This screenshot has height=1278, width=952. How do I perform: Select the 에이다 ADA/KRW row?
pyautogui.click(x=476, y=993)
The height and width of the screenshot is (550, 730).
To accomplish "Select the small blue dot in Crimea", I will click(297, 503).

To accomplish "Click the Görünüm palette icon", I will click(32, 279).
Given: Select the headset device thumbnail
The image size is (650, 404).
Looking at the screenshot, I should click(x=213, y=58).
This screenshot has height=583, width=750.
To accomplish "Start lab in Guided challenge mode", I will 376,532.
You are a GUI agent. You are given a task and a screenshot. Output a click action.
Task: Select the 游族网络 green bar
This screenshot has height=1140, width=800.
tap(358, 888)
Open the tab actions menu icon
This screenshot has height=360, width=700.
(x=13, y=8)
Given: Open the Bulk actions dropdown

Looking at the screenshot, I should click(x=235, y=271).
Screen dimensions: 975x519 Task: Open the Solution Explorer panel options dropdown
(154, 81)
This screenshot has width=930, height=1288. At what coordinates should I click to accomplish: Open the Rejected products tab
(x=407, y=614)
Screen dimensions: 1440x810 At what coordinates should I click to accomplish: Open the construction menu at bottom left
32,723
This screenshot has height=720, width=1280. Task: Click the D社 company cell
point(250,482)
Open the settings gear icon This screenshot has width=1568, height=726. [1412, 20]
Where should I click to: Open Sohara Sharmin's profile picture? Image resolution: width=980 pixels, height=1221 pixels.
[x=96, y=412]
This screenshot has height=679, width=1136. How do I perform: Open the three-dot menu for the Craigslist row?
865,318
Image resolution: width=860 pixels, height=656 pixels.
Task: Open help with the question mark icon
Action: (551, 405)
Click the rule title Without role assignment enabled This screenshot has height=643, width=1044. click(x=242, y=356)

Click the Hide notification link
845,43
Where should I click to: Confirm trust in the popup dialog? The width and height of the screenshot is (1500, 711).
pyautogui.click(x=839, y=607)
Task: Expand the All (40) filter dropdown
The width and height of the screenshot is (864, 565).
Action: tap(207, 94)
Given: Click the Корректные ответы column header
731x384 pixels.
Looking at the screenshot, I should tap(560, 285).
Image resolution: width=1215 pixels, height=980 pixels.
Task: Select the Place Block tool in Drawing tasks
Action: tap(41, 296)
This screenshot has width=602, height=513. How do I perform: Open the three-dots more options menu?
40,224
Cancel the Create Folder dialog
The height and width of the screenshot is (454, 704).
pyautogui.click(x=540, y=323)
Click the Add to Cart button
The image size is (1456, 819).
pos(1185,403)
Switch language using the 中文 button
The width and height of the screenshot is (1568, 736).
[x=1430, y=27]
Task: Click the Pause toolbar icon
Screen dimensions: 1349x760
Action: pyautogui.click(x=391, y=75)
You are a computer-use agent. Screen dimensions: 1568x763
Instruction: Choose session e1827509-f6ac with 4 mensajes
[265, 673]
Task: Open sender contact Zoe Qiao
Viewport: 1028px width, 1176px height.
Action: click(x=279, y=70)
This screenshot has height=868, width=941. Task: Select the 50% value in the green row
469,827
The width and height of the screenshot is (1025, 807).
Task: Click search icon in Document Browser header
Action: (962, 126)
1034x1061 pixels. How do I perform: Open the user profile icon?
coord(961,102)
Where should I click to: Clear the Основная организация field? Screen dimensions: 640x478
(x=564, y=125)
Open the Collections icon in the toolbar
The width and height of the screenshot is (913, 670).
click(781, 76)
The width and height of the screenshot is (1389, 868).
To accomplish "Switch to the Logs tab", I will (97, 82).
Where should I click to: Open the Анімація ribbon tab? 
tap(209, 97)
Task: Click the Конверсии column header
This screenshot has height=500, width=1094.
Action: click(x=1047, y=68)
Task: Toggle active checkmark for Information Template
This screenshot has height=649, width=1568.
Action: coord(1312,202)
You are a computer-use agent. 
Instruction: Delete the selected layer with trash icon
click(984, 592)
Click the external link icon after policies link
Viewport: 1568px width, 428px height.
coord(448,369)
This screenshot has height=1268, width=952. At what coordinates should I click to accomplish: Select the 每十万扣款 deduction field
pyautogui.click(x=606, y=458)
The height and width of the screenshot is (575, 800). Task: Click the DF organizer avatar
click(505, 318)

○ ○ ○

**WORK ITEM**
Would you give the data above again, exactly as written?

**SOLUTION TO THIS TASK**
This screenshot has height=1278, width=952. How do I perform: Select the 에이다 ADA/KRW row?
pyautogui.click(x=476, y=993)
The height and width of the screenshot is (550, 730).
To accomplish "Select the small blue dot in Crimea", I will click(297, 503).

To accomplish "Click the Görünüm palette icon", I will click(32, 279).
Given: Select the headset device thumbnail
The image size is (650, 404).
Looking at the screenshot, I should click(x=213, y=58).
This screenshot has height=583, width=750.
To accomplish "Start lab in Guided challenge mode", I will 376,532.
You are a GUI agent. You are given a task and a screenshot. Output a click action.
Task: Select the 游族网络 green bar
This screenshot has height=1140, width=800.
tap(358, 888)
Open the tab actions menu icon
This screenshot has height=360, width=700.
(x=13, y=8)
Given: Open the Bulk actions dropdown

Looking at the screenshot, I should click(x=235, y=271).
Screen dimensions: 975x519 Task: Open the Solution Explorer panel options dropdown
(154, 81)
This screenshot has width=930, height=1288. At what coordinates should I click to accomplish: Open the Rejected products tab
(x=407, y=614)
Screen dimensions: 1440x810 At what coordinates should I click to accomplish: Open the construction menu at bottom left
32,723
This screenshot has height=720, width=1280. Task: Click the D社 company cell
point(250,482)
Open the settings gear icon This screenshot has width=1568, height=726. [1412, 20]
Where should I click to: Open Sohara Sharmin's profile picture? Image resolution: width=980 pixels, height=1221 pixels.
[x=96, y=412]
This screenshot has height=679, width=1136. How do I perform: Open the three-dot menu for the Craigslist row?
865,318
Image resolution: width=860 pixels, height=656 pixels.
Task: Open help with the question mark icon
Action: (551, 405)
Click the rule title Without role assignment enabled This screenshot has height=643, width=1044. click(x=242, y=356)

Click the Hide notification link
845,43
Where should I click to: Confirm trust in the popup dialog? The width and height of the screenshot is (1500, 711).
pyautogui.click(x=839, y=607)
Task: Expand the All (40) filter dropdown
The width and height of the screenshot is (864, 565).
Action: tap(207, 94)
Given: Click the Корректные ответы column header
731x384 pixels.
Looking at the screenshot, I should tap(560, 285).
Image resolution: width=1215 pixels, height=980 pixels.
Task: Select the Place Block tool in Drawing tasks
Action: tap(41, 296)
This screenshot has width=602, height=513. How do I perform: Open the three-dots more options menu?
40,224
Cancel the Create Folder dialog
The height and width of the screenshot is (454, 704).
pyautogui.click(x=540, y=323)
Click the Add to Cart button
The image size is (1456, 819).
pos(1185,403)
Switch language using the 中文 button
The width and height of the screenshot is (1568, 736).
[x=1430, y=27]
Task: Click the Pause toolbar icon
Screen dimensions: 1349x760
Action: pyautogui.click(x=391, y=75)
You are a computer-use agent. Screen dimensions: 1568x763
Instruction: Choose session e1827509-f6ac with 4 mensajes
[265, 673]
Task: Open sender contact Zoe Qiao
Viewport: 1028px width, 1176px height.
Action: click(x=279, y=70)
This screenshot has height=868, width=941. Task: Select the 50% value in the green row
469,827
The width and height of the screenshot is (1025, 807).
Task: Click search icon in Document Browser header
Action: (962, 126)
1034x1061 pixels. How do I perform: Open the user profile icon?
coord(961,102)
Where should I click to: Clear the Основная организация field? Screen dimensions: 640x478
(x=564, y=125)
Open the Collections icon in the toolbar
The width and height of the screenshot is (913, 670).
click(781, 76)
The width and height of the screenshot is (1389, 868).
To accomplish "Switch to the Logs tab", I will (97, 82).
Where should I click to: Open the Анімація ribbon tab? 
tap(209, 97)
Task: Click the Конверсии column header
This screenshot has height=500, width=1094.
Action: click(x=1047, y=68)
Task: Toggle active checkmark for Information Template
This screenshot has height=649, width=1568.
Action: coord(1312,202)
You are a computer-use agent. 
Instruction: Delete the selected layer with trash icon
click(984, 592)
Click the external link icon after policies link
Viewport: 1568px width, 428px height.
coord(448,369)
This screenshot has height=1268, width=952. At what coordinates should I click to accomplish: Select the 每十万扣款 deduction field
pyautogui.click(x=606, y=458)
The height and width of the screenshot is (575, 800). Task: Click the DF organizer avatar
click(505, 318)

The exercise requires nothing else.